Records for processing |
★ ★ ★

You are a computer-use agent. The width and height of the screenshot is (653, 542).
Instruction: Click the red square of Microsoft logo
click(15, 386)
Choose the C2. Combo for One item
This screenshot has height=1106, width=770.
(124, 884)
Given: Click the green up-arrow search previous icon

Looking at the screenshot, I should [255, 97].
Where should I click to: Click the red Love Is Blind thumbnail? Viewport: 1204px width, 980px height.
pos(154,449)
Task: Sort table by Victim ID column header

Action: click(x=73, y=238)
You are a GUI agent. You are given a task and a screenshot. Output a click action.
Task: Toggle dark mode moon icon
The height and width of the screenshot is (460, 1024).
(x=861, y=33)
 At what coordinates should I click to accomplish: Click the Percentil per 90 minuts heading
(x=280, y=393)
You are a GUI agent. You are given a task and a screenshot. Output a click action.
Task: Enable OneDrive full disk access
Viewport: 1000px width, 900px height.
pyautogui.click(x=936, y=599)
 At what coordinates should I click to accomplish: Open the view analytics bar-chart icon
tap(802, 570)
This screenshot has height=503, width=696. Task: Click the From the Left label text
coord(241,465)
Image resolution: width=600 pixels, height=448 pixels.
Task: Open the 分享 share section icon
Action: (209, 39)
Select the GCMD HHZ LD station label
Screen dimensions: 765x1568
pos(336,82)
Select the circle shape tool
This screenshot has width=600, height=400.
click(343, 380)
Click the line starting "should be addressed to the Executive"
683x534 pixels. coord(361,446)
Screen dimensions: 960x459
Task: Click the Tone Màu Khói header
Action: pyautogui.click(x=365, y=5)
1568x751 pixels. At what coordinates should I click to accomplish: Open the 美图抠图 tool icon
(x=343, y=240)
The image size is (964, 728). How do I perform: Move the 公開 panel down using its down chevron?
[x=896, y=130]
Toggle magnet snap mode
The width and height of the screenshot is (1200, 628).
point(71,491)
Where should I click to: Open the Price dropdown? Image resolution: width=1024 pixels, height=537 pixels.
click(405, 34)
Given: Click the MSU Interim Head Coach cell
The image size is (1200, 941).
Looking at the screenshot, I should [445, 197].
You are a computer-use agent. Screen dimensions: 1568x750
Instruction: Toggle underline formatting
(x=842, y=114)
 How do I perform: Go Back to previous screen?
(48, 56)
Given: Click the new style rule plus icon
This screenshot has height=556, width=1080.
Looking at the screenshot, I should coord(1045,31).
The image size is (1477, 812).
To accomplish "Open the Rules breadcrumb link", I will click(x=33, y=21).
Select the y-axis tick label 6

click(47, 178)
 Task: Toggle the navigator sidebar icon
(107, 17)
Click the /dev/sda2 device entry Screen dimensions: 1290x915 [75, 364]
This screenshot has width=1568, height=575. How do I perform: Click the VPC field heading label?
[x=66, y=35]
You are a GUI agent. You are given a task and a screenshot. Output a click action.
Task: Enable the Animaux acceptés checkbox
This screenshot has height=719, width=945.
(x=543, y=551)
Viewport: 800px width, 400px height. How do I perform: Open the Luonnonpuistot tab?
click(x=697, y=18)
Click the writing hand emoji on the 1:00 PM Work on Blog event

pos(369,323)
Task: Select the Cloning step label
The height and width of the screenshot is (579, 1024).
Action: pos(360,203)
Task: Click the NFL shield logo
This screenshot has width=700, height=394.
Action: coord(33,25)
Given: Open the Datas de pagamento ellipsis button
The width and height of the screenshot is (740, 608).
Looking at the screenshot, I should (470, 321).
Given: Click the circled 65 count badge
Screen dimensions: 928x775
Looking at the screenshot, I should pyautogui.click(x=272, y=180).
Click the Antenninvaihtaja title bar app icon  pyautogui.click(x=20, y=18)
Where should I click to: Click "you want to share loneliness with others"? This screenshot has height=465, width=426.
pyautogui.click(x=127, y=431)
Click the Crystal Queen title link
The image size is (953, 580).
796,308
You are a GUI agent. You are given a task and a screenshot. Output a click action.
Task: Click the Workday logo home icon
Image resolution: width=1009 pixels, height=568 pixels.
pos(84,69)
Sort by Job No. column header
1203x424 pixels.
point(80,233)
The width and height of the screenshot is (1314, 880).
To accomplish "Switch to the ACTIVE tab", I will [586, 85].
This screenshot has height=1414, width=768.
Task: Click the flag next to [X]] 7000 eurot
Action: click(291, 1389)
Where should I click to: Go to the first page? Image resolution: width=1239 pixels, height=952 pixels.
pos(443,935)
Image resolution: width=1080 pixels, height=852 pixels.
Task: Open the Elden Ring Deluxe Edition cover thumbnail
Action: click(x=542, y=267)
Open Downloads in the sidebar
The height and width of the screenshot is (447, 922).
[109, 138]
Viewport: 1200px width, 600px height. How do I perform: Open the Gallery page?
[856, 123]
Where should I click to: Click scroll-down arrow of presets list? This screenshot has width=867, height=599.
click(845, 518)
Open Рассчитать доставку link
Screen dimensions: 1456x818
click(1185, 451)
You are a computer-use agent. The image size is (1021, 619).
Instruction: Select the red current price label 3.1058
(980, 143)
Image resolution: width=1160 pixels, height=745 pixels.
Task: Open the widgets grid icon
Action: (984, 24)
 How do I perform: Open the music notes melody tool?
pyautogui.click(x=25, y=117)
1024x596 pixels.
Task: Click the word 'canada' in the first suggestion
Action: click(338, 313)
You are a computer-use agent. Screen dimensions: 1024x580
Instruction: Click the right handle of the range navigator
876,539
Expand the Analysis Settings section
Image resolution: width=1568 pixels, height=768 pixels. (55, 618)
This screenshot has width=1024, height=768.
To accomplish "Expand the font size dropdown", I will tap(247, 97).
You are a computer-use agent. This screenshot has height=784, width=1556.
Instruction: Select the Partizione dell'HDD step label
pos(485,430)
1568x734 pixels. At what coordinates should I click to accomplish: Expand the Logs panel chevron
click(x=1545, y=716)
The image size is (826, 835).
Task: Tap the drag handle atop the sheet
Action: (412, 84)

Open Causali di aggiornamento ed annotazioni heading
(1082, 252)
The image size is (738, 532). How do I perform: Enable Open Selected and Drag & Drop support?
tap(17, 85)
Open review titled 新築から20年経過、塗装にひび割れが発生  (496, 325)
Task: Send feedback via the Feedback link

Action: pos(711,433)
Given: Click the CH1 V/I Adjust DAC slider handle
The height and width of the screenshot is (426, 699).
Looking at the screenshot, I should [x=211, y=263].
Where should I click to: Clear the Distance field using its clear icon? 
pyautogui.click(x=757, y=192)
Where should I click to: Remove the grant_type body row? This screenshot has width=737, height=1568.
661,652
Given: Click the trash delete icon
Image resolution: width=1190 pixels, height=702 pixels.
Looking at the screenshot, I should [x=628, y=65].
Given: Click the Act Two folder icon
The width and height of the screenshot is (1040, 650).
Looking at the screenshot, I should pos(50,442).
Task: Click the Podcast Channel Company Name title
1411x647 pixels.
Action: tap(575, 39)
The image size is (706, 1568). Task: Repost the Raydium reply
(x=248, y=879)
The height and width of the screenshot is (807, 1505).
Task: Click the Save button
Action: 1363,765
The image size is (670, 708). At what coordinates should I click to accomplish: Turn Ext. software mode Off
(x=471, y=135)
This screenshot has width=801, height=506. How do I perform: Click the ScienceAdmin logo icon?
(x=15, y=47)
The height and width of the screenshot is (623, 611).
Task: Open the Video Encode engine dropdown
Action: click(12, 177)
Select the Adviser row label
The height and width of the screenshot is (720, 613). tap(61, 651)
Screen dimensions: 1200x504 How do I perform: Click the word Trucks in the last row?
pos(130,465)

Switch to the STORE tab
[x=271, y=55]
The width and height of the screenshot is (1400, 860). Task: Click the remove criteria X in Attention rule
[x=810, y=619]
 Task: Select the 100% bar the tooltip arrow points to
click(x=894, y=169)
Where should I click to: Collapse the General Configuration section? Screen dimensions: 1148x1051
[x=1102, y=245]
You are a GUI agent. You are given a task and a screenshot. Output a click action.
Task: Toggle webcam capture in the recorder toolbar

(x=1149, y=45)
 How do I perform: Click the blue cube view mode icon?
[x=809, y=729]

★ ★ ★

About this task | Everything from the line containing "This screenshot has width=801, height=506." to the last line of the entries above should be quoted exactly, and only that.

Output for this task |
This screenshot has width=801, height=506. How do I perform: Click the ScienceAdmin logo icon?
(x=15, y=47)
The height and width of the screenshot is (623, 611).
Task: Open the Video Encode engine dropdown
Action: click(12, 177)
Select the Adviser row label
The height and width of the screenshot is (720, 613). tap(61, 651)
Screen dimensions: 1200x504 How do I perform: Click the word Trucks in the last row?
pos(130,465)

Switch to the STORE tab
[x=271, y=55]
The width and height of the screenshot is (1400, 860). Task: Click the remove criteria X in Attention rule
[x=810, y=619]
 Task: Select the 100% bar the tooltip arrow points to
click(x=894, y=169)
Where should I click to: Collapse the General Configuration section? Screen dimensions: 1148x1051
[x=1102, y=245]
You are a GUI agent. You are given a task and a screenshot. Output a click action.
Task: Toggle webcam capture in the recorder toolbar

(x=1149, y=45)
 How do I perform: Click the blue cube view mode icon?
[x=809, y=729]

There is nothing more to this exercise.